Do you have any idea of a reference where I could find such result? (I did not find reference in litterature with such extension of Poisson formula, it seems it does not exists?)
What would be the simplest way to demonstrate it?
(I thought about multiplying previous function by a function $g_n$ to use classical Poisson summation formula and then make $n \to \infty$, but any idea simpler than that?)
Best Answer
The correct formula is, for $\chi$ primitive of conductor $q$, $$ \sum_{n\in\mathbb{Z}}\chi(n)f\left(\frac{nx}{\sqrt{q}}\right) = \frac{A}{x}\sum_{n\in\mathbb{Z}}\bar\chi(n)\hat f\left(\frac{n/x}{\sqrt{q}}\right). $$ Here $A:=\sqrt{q}/\tau(\bar\chi)$ is the so-called root number, it is of modulus $1$.
This formula is essentially equivalent to the functional equation of $L(s,\chi)$, but let me provide a direct proof.

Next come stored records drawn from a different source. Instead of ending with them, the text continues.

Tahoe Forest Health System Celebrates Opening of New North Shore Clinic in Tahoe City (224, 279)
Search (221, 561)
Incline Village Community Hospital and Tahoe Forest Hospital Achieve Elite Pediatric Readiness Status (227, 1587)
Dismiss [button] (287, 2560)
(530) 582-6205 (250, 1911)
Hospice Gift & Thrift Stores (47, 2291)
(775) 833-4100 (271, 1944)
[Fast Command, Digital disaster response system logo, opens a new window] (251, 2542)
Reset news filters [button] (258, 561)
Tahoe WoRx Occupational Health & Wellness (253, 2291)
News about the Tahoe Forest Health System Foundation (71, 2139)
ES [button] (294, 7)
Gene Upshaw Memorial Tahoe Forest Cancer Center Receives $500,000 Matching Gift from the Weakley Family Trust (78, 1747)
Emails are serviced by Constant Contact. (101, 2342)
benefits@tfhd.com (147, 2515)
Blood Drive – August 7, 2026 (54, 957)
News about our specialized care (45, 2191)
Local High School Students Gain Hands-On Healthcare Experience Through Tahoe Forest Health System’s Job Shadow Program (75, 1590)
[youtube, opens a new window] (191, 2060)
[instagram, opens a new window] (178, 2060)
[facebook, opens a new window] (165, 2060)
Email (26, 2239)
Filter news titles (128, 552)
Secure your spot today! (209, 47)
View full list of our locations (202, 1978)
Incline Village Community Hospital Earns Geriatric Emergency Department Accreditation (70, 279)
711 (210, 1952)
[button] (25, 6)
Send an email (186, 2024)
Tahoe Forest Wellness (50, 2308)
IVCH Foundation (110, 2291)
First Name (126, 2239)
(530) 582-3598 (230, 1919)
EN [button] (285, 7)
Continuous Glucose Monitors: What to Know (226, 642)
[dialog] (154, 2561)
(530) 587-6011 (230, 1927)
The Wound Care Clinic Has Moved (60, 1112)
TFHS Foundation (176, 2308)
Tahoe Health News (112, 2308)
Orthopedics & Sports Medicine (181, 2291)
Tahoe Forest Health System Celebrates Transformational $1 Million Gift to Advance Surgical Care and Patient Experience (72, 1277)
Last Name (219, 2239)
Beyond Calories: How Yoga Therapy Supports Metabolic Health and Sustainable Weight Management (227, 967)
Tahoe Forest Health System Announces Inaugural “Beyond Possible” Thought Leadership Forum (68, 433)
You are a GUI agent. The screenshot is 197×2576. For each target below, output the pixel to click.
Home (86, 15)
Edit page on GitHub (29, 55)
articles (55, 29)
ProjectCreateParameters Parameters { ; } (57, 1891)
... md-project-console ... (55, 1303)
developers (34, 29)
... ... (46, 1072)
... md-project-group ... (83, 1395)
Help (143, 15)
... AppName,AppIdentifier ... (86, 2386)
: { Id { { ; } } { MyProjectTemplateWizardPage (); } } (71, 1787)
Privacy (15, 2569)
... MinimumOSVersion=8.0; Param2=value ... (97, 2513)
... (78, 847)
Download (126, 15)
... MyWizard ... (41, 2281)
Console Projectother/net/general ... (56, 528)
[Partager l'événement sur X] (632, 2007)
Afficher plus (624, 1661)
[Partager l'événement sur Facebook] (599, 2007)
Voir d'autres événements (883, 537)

We start from the well-known formula $$ \chi(n) = \frac{1}{\tau(\bar\chi)}\sum_{m=1}^q\bar\chi(m)e\left(\frac{mn}{q}\right), $$ where $e(x)$ abbreviates $e^{2\pi i x}$. See Davenport: Multiplicative number theory, Chapter IX, equation (6). Then we can rewrite the left hand side in the formula as $$ \sum_{n\in\mathbb{Z}}\chi(n)f\left(\frac{nx}{\sqrt{q}}\right) = \frac{1}{\tau(\bar\chi)}\sum_{m=1}^q\bar\chi(m) \sum_{n\in\mathbb{Z}} e\left(\frac{mn}{q}\right) f\left(\frac{nx}{\sqrt{q}}\right).$$ Applying the Poission summation formula for the inner sum on the right hand side, $$ \sum_{n\in\mathbb{Z}}\chi(n)f\left(\frac{nx}{\sqrt{q}}\right) = \frac{1}{\tau(\bar\chi)}\sum_{m=1}^q\bar\chi(m) \sum_{k\in\mathbb{Z}}\int_{-\infty}^\infty e\left(\frac{mt}{q}+kt\right) f\left(\frac{tx}{\sqrt{q}}\right)\,dt. $$ Denoting $n:=m+qk$ on the right hand side, we obtain $$ \sum_{n\in\mathbb{Z}}\chi(n)f\left(\frac{nx}{\sqrt{q}}\right) = \frac{1}{\tau(\bar\chi)}\sum_{n\in\mathbb{Z}}\bar\chi(n) \int_{-\infty}^\infty e\left(\frac{nt}{q}\right) f\left(\frac{tx}{\sqrt{q}}\right)\,dt. $$ By a change of variable, $$ \sum_{n\in\mathbb{Z}}\chi(n)f\left(\frac{nx}{\sqrt{q}}\right) = \frac{A}{x}\sum_{n\in\mathbb{Z}}\bar\chi(n) \int_{-\infty}^\infty e\left(\frac{nt/x}{\sqrt{q}}\right) f(t)\,dt, $$ where $A$ is as above. This is the stated (corrected) formula.
Remark of 10/14/2013. The formula as proved above holds for integrable continuous functions satisfying $|f(t)|+|\hat f(t)|\ll (1+|t|)^{-1-\delta}$ for some $\delta>0$. I had an Addendum of 10/12/2013 here with a seemingly more relaxed condition for $q>1$, but this condition turned out to be equivalent to the original one by basic facts on the Fourier transform.